== DESCRIPTION OF THE TASK ==
In the records that follow, find the line with "YOUX.XXX (441, 11)"; from there, retype every line exactly through the line with "8] (421, 842)", which also belongs to the answer.

== SUPPLIED ENTRIES ==
━━━━━━━━━━

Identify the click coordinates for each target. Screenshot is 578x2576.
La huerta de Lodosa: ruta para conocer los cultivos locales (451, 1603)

━━━━━━━━━━

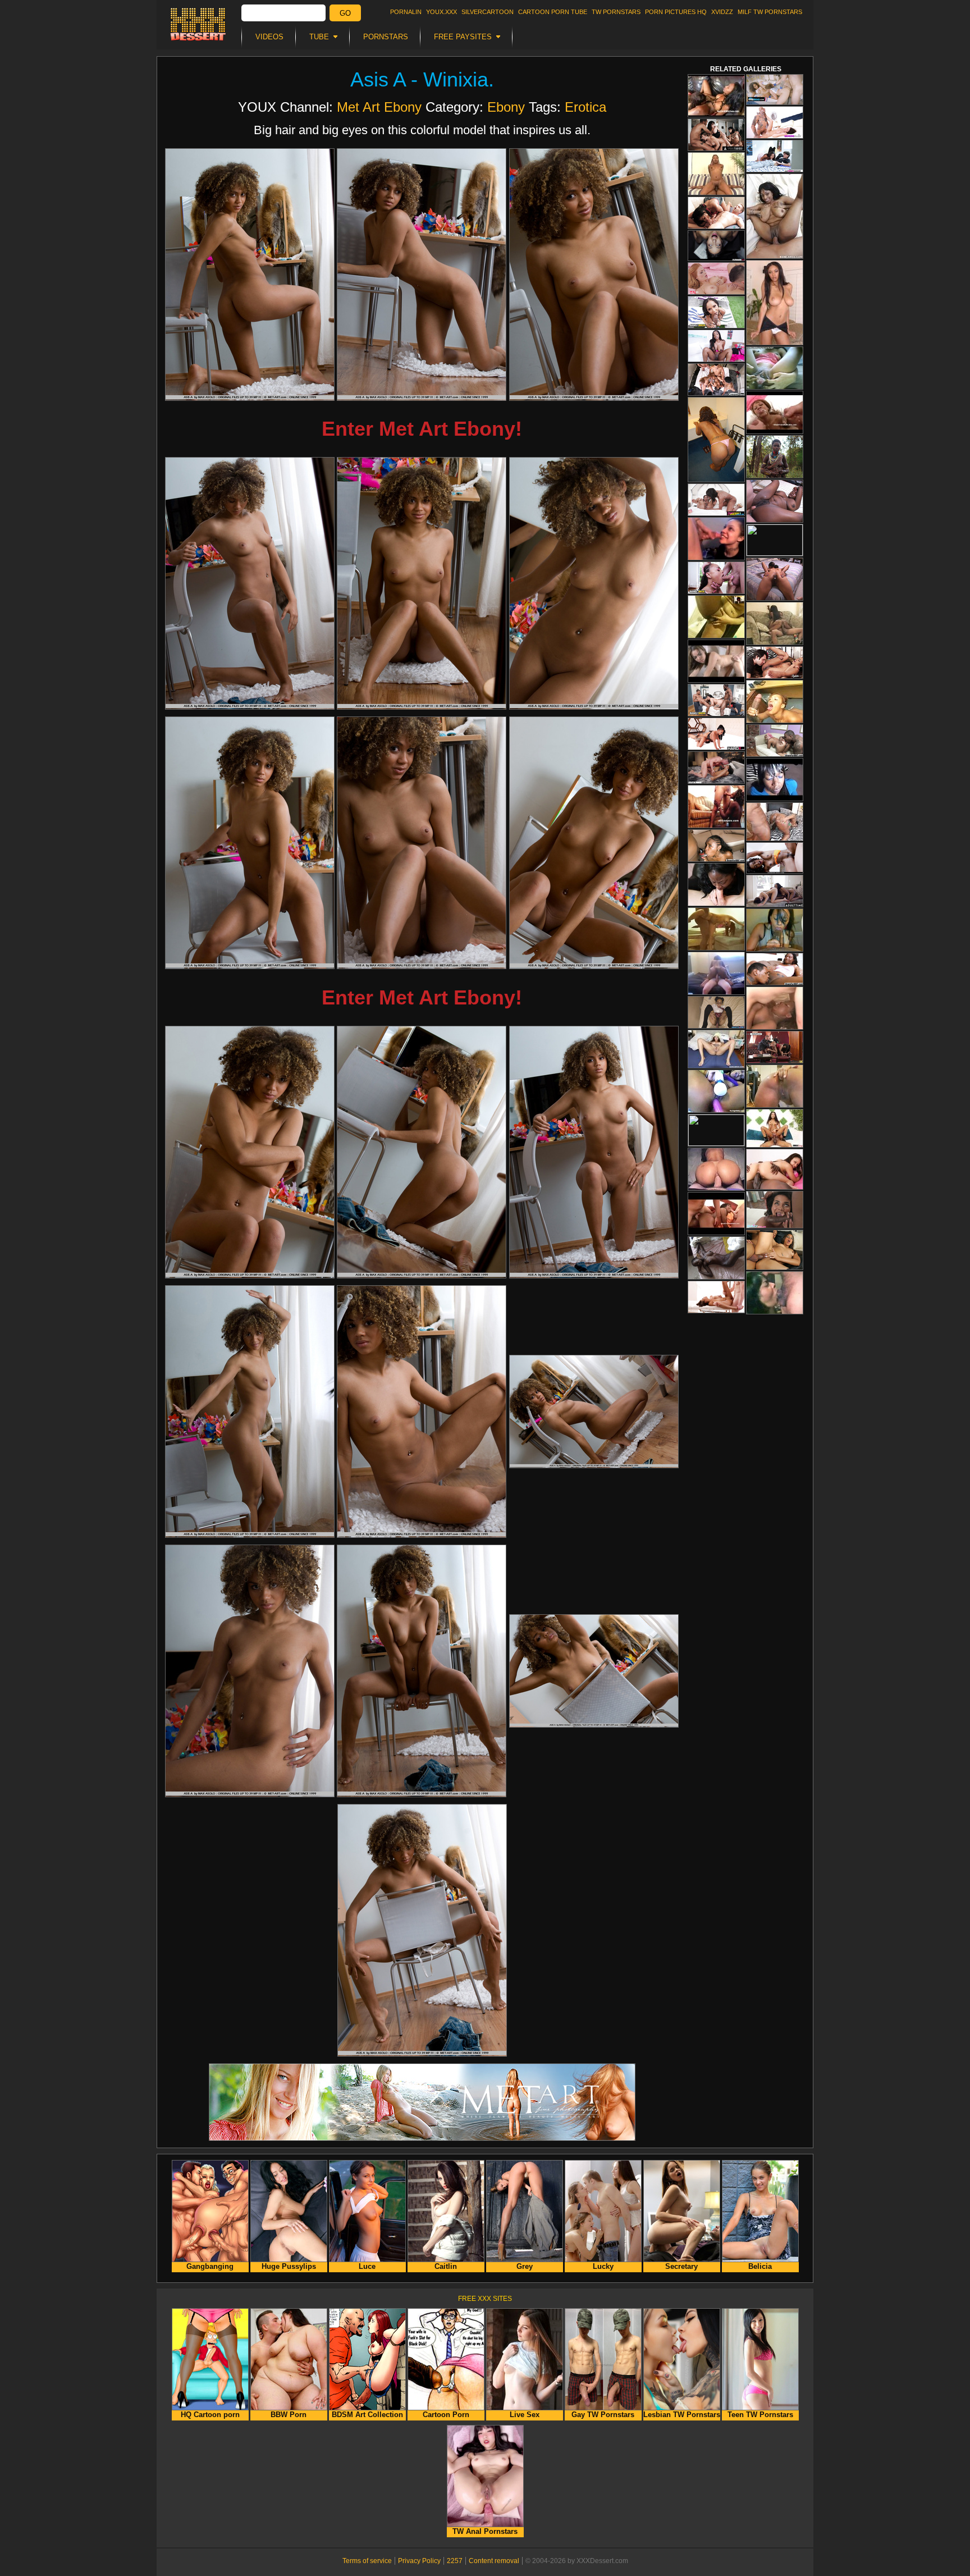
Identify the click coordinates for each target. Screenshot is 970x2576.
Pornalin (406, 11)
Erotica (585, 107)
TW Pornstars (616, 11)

━━━━━━━━━━

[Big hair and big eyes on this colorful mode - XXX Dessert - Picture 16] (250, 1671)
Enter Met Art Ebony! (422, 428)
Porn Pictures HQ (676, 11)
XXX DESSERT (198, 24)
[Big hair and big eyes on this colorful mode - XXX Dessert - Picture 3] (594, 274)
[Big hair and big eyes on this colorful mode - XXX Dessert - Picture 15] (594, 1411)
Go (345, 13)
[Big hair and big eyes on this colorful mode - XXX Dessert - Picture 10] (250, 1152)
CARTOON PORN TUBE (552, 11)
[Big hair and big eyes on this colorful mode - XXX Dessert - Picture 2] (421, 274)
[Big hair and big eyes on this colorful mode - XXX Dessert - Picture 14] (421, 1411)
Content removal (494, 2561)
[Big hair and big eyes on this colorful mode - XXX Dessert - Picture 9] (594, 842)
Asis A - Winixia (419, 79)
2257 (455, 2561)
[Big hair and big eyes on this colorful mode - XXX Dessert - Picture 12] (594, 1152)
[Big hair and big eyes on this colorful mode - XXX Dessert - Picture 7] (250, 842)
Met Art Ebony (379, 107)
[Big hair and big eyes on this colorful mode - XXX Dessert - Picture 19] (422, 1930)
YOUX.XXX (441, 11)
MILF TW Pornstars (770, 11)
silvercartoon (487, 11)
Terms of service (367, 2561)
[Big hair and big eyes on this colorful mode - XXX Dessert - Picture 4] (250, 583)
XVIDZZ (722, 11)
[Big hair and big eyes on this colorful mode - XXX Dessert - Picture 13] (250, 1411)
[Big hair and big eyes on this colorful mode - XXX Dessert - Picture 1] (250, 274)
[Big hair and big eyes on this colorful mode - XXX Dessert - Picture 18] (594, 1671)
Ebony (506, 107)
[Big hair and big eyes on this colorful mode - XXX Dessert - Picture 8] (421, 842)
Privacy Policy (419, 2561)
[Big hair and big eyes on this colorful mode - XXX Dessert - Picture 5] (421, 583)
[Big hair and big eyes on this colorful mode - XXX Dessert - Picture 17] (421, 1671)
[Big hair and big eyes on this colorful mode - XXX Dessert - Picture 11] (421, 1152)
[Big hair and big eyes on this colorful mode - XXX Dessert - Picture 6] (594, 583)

━━━━━━━━━━

== EXERCISE SOLUTION ==
YOUX.XXX (441, 11)
MILF TW Pornstars (770, 11)
silvercartoon (487, 11)
Terms of service (367, 2561)
[Big hair and big eyes on this colorful mode - XXX Dessert - Picture 4] (250, 583)
XVIDZZ (722, 11)
[Big hair and big eyes on this colorful mode - XXX Dessert - Picture 13] (250, 1411)
[Big hair and big eyes on this colorful mode - XXX Dessert - Picture 1] (250, 274)
[Big hair and big eyes on this colorful mode - XXX Dessert - Picture 18] (594, 1671)
Ebony (506, 107)
[Big hair and big eyes on this colorful mode - XXX Dessert - Picture 8] (421, 842)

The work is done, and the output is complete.